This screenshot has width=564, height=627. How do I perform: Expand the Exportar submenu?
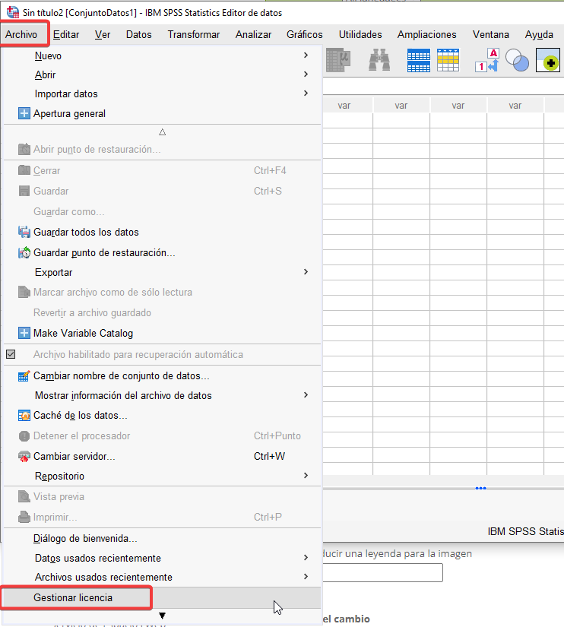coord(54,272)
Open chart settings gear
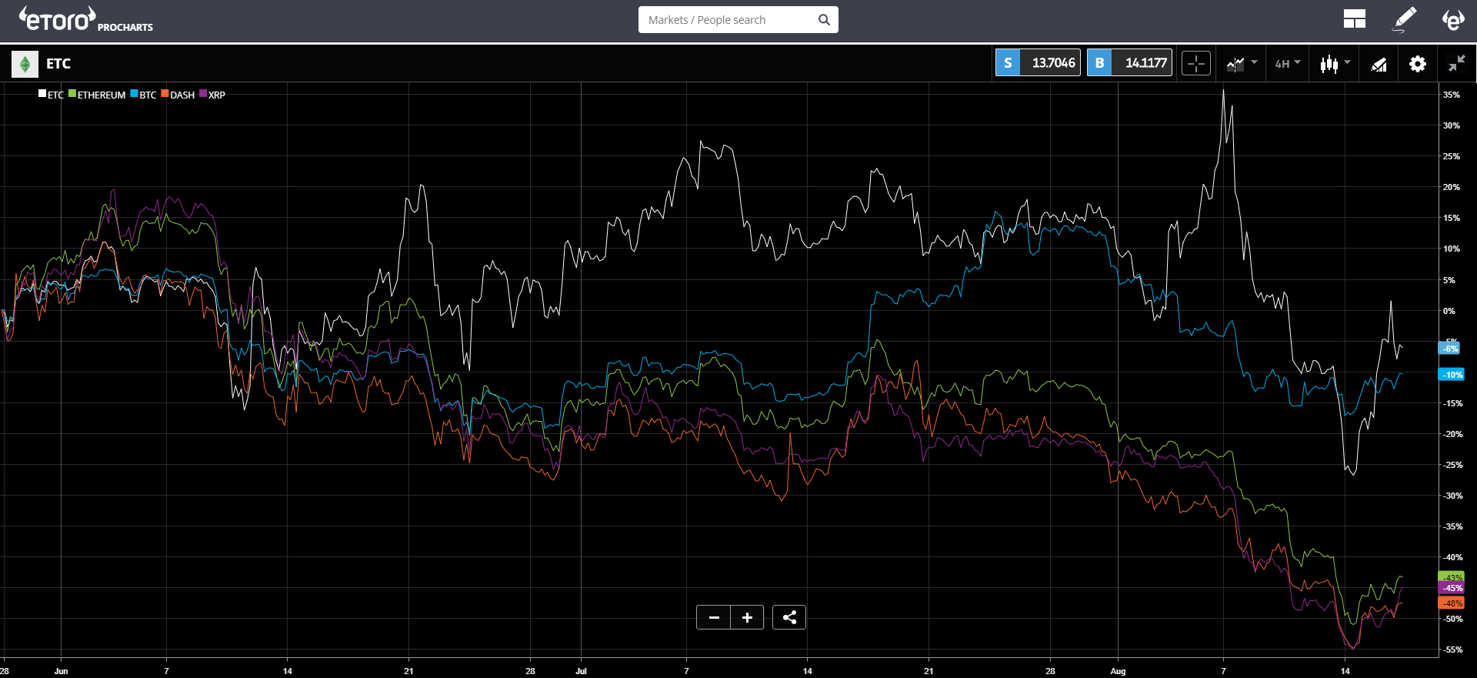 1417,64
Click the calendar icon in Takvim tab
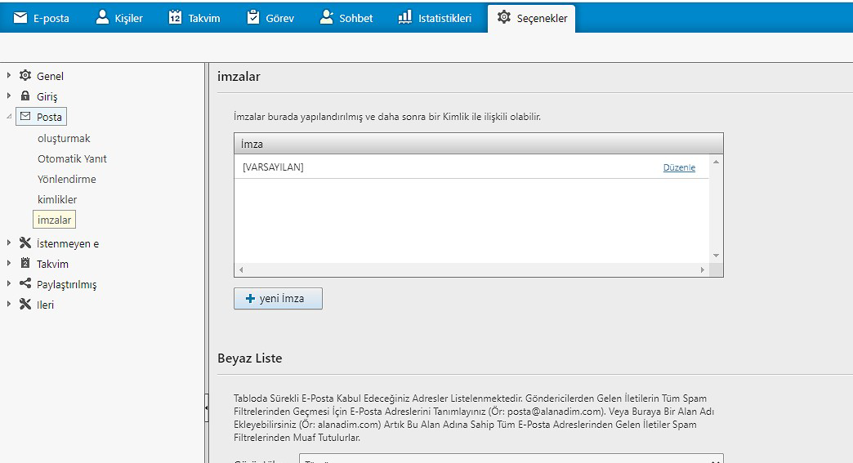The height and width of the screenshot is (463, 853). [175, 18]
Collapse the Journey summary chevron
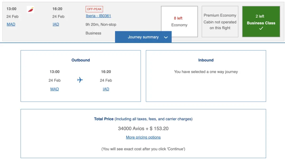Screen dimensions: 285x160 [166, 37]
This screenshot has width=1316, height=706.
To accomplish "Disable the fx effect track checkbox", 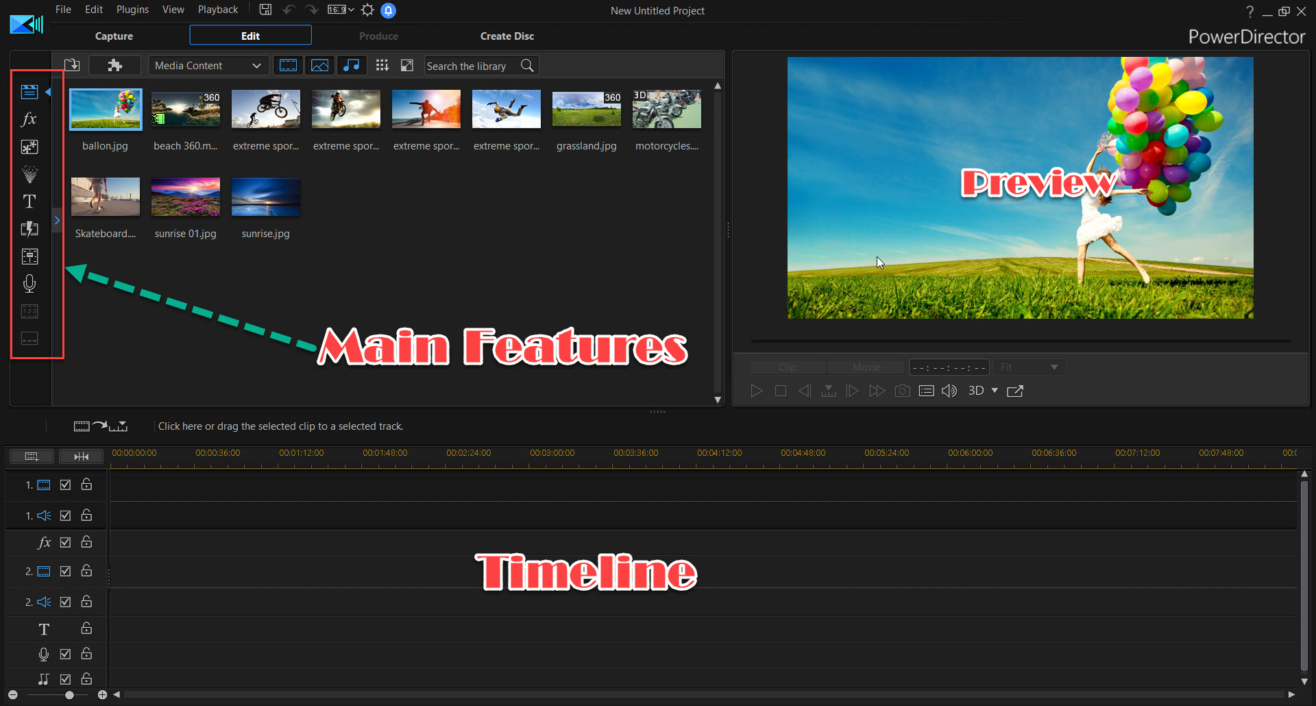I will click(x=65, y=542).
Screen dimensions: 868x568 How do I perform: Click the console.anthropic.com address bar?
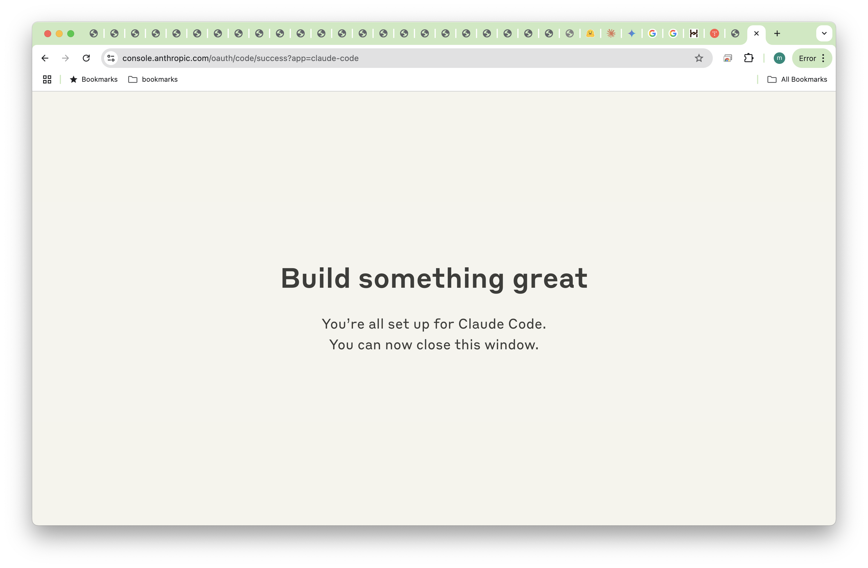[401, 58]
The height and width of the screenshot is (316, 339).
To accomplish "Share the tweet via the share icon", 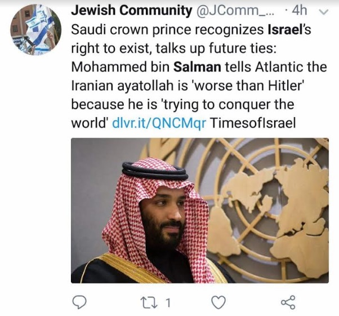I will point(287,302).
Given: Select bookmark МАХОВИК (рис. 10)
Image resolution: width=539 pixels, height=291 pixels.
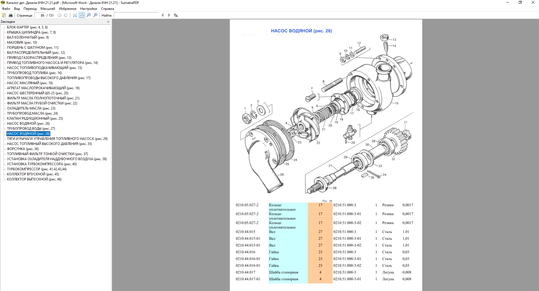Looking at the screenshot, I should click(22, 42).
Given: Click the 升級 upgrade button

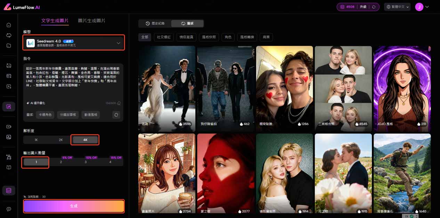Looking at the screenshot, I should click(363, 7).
━━━━━━━━━━━━━━━━━━━━━━━━━━━━━━
Give the number of lines above that contain the string "This", with uppercase and lowercase treated as different. Reply with the number only.

- _ANSWER TO THE EXERCISE_
2